* **Excerpted passage**
┏━━

Posted on 08/19/2011 2:21:26 PM PDT by mojito
What ended World War II?
For nearly seven decades, the American public has accepted one version of the events that led to Japans surrender. By the middle of 1945, the war in Europe was over, and it was clear that the Japanese could hold no reasonable hope of victory. After years of grueling battle, fighting island to island across the Pacific, Japans Navy and Air Force were all but destroyed. The production of materiel was faltering, completely overmatched by American industry, and the Japanese people were starving. A full-scale invasion of Japan itself would mean hundreds of thousands of dead GIs, and, still, the Japanese leadership refused to surrender.
But in early August 66 years ago, America unveiled a terrifying new weapon, dropping atomic bombs on Hiroshima and Nagasaki. In a matter of days, the Japanese submitted, bringing the fighting, finally, to a close.
On Aug. 6, the United States marks the anniversary of the Hiroshima bombings mixed legacy. The leader of our democracy purposefully executed civilians on a mass scale. Yet the bombing also ended the deadliest conflict in human history.
In recent years, however, a new interpretation of events has emerged. Tsuyoshi Hasegawa - a highly respected historian at the University of California, Santa Barbara - has marshaled compelling evidence that it was the Soviet entry into the Pacific conflict, not Hiroshima and Nagasaki, that forced Japans surrender. His interpretation could force a new accounting of the moral meaning of the atomic attack. It also raises provocative questions about nuclear deterrence, a foundation stone of military strategy in the postwar period. And it suggests that we could be headed towards an utterly different understanding of how, and why, the Second World War came to its conclusion.
(Excerpt) Read more at boston.com ...
yes.
opportunism.
You could try your whole life, and not distill so much stupidity into so few words.
the war was long over before the A-bombs were dropped...if anything it was the napalming of most of the island months before the a-bombs were dropped that made the Japs finally awaken to the fact it was over as their war making capacity went down the crapper...people always talk about the A-bombs yet dismiss what napalming places like tokyo and other major cities really did to make the japs realize they could not end the war on their terms...
the a-bombs were just the whip cream on the horse sh!t- as the assertion the Russians entering the war forced the Japs hands is just ridiculous 1) the Russians got their revenge by taking japs in manchuria prisoner...2) the japs offered complete surrender right after the second bomb was dropped- not right after the russians entered the mix...
its sort of like these liberal dweebs who somehow want to give jimmah carter credit for negotiating a deal to free the hostages in iran who were sent home, oh yeh- one day after Reagan took office...
It is really a no-brainer.
The war was carried against Germany, only a holding action to protect Australia and New Zealand was waged against Japan.
That was certainly no secret.
Once Germany collapsed Japan was toast and knew it.
That the Russians were about to enter the war against her was a simple recognition of Germany’s final defeat.
Japan accepted surrender because it was finally offered to it on less than unconditional terms.

┗━━

* **Given data**
┏━━

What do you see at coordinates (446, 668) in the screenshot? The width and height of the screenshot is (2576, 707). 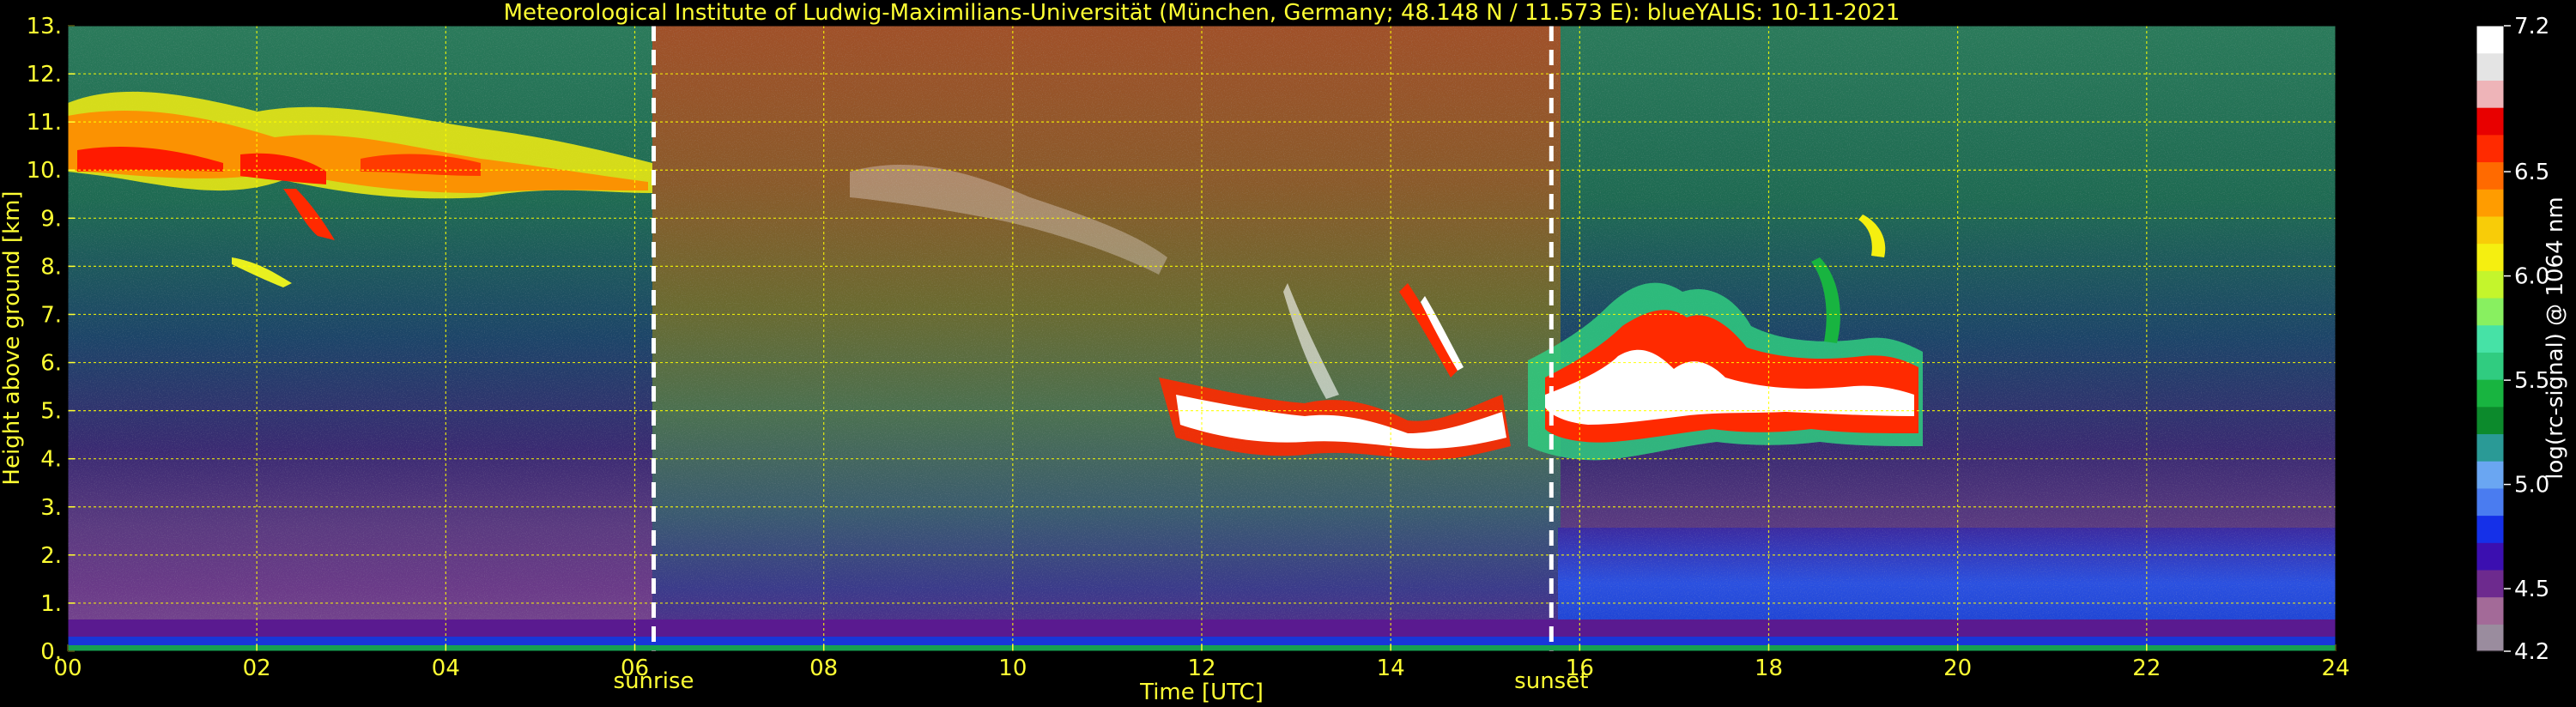 I see `x-tick-label: 04` at bounding box center [446, 668].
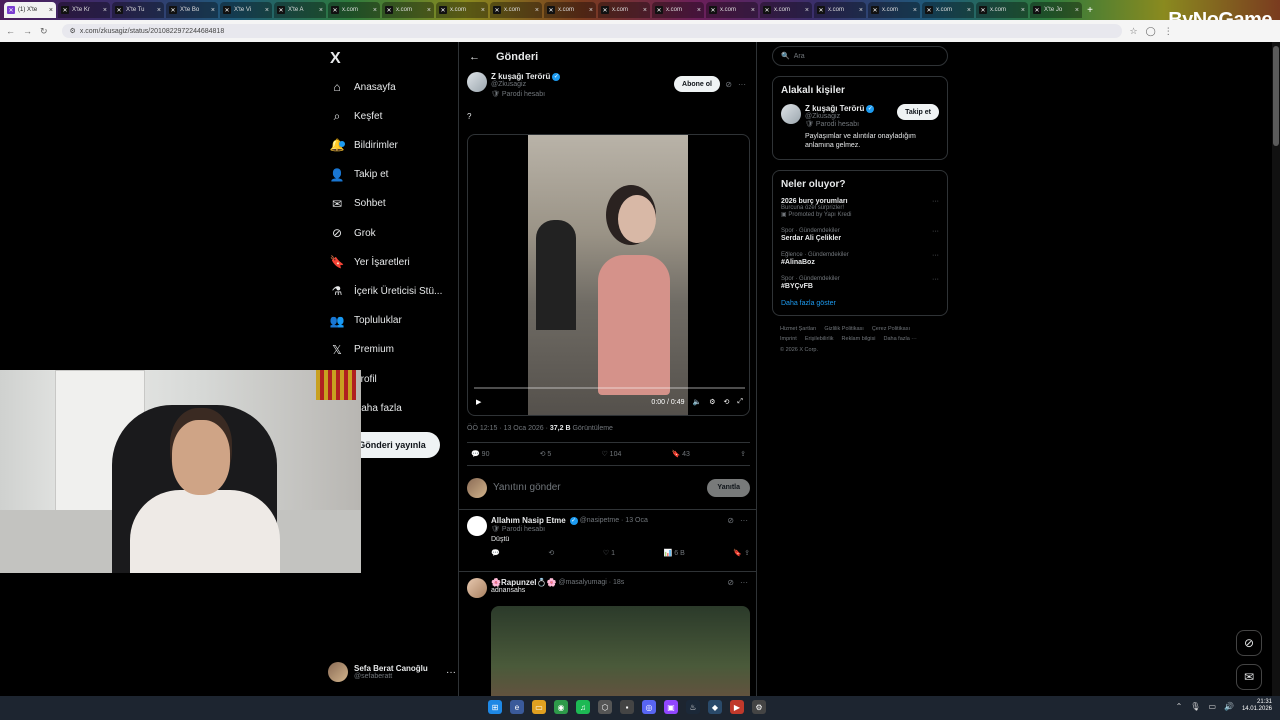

┗━━

* **The task**
Answer these questions from the post on what ended World War II:
1. Which historian argues that the Soviet entry into the Pacific conflict forced Japan's surrender, and where does he teach?
2. On what date does the United States mark the anniversary of the Hiroshima bombing?
3. By the middle of 1945, which war was over?

* **Result below**
1. Tsuyoshi Hasegawa, at the University of California, Santa Barbara.
2. Aug. 6.
3. The war in Europe.